Careful characterisation using X-ray diffraction and Raman measurements have allowed us to evaluate the structure of the solid solutions between lithium imide (Li₂NH), lithium amide (LiNH₂) and lithium nitride hydride (Li₄NH), all dominated by a disordered anti-fluorite phase. We demonstrate the ability to tailor the conductivity of these materials between an ionic insulator and a superionic conductor by simple stoichiometry control. Lithium imide, and stoichiometries close to this compound, in particular display favourable properties as solid electrolyte materials. We herein exhibit the first demonstration of a Li-N-H material in an ASSB, with the materials displaying high lithium ion conductivities, wide electrochemical stability windows and potential for further tuning for this application.

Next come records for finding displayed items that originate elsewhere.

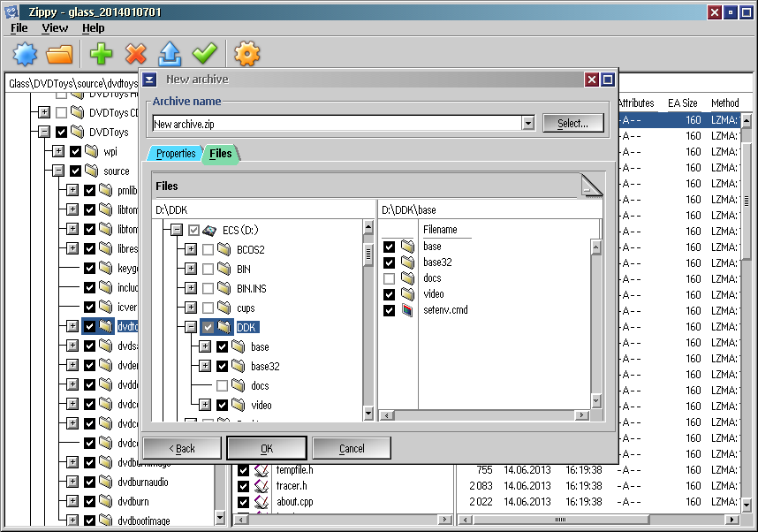Click the Select... button
The width and height of the screenshot is (758, 532).
(x=572, y=124)
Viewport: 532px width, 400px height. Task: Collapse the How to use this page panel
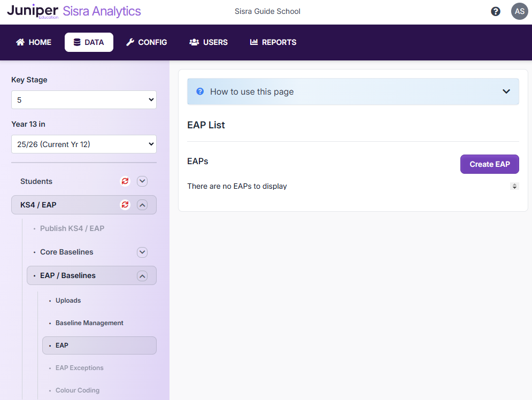(x=506, y=91)
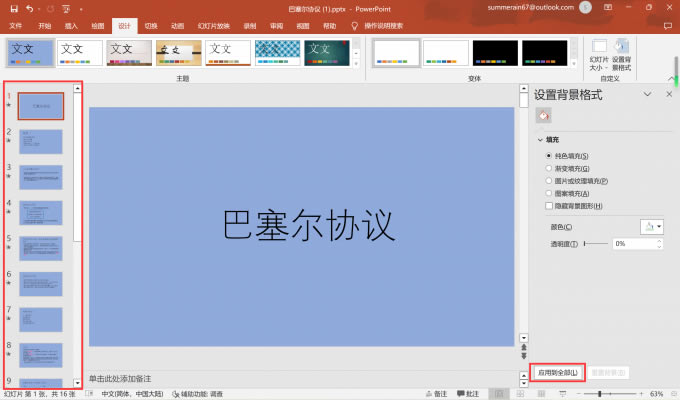Click the Undo arrow icon
The height and width of the screenshot is (400, 680).
click(x=28, y=8)
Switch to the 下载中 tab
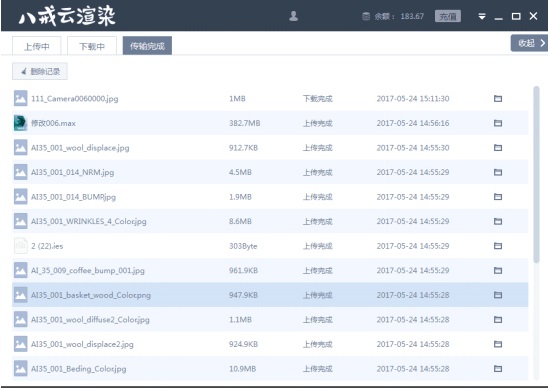This screenshot has width=548, height=389. [x=92, y=46]
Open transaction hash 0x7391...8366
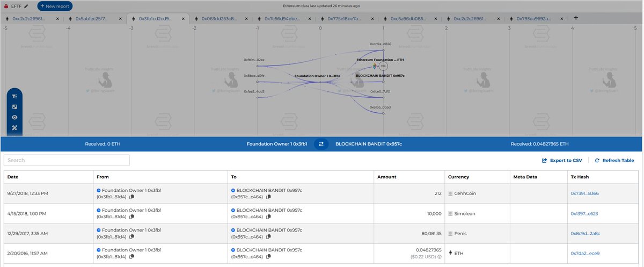The width and height of the screenshot is (644, 267). 584,193
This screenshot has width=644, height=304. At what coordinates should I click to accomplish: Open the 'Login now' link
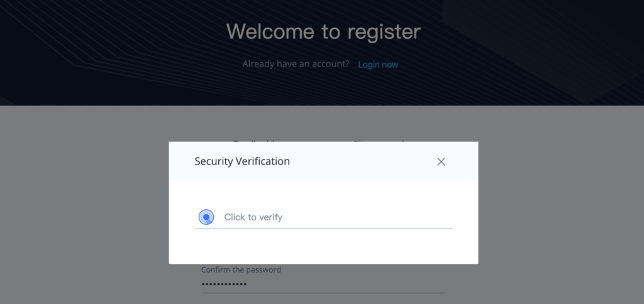point(378,65)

Ultimately, these results identify Li-N-H based complex hydrides as an interesting avenue of research for solid electrolyte application that is yet to be fully explored. We hope this presentation will highlight these materials and spark further development such as has been seen for oxide and sulphide based fast-ion conductors.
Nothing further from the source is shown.